Like the ninja, good work is invisible work. The job is done and no-one saw you.
This is an aspect of good engineering, I believe. Often, a good engineering solution fits so well that in hindsight it looks obvious. (This goes well beyond the idea that a good bit of engineering does the job and doesn't fail!) Good engineer has elegance. It also, often, has a look of inevitability, and that brings with it the illusion that anyone could have thought of it.
I try for something similar in my lighting and sound design. For me, those design tasks fall in chronological order behind directorial and scenic designs. Most of the task of a lighting design is to make the set look like the set. Again, not attracting attention to itself; just seeming to be a natural part of the on-stage environment. And this is HARD. It is very hard. But if you do it right, it looks like you didn't do anything. The lights are just right.
The same for all those parts of a sound design that aren't sound effects. But even sound effects have this. People who haven't attempted sound design have this illusion I call "The sound of a train." To them, things have a sound. You find a recording of that sound, you play it.
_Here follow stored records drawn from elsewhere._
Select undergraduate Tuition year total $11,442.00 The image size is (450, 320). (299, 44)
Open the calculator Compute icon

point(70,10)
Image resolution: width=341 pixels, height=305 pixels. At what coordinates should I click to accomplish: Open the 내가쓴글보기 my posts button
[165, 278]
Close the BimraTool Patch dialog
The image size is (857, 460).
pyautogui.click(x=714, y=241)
Well, many things do NOT sound anything like what they think they sound like (take, as a Hollywood instance, gunshots or a fist to the face!) Secondly, the sound of a thing is modified by its environment; distance, "liveness," and so forth. A recording of "A cat" will in all probability be completely unbelievable within the context of that particular play, that particular cat, that particular set of speakers and so forth.
It takes a lot of library searching, a lot of tweaking, and a lot of looking deep into your own mind and understanding the difference between the perception of sound and the physics of sound, to find that "cat" that when played is simply accepted by the audience as being, actually, the cat they see.
If you do it wrong, the director on down will complain. "That sounds like a baby!" "That cat sounds like he is dying!" "The cat is too loud!"
If you do it right, however, then no-one comments.
And that's the real pain of this. From the point of view of director, as with the reviewer, and as with the people who will be eventually cutting your check, the "cat" you worked so hard to find seems, in hindsight, so obvious that any one of them could have picked it out.
In fact, you will often find that several shows down the road, this feeling that it is as obvious as it looks in hindsight has infected the management, and instead of hiring you they turn to their nephew with an iTunes account. Because of course anyone can download "The sound of a cat."
I'm staring that in the face with a company I've been with for four years -- someone has volunteered to design their next show for free. Which is well and good and I can't begrudge this cash-strapped company from jumping on the offer. But whatever this person's competence, they inherit systems and choices and a maintenance history I invested several years in. If they walk in the door and do, basically, nothing, what I have established will largely get them through the show intact. And, thus, they can walk away with the kudos, and I risk losing the gig completely.
Invisible work doesn't get you respect (outside of other professionals). And it doesn't get you paid. When all is said and done, I can take wearing black and speaking in a whisper for my entire working life. What I can't stand is being unemployed because I did a good job.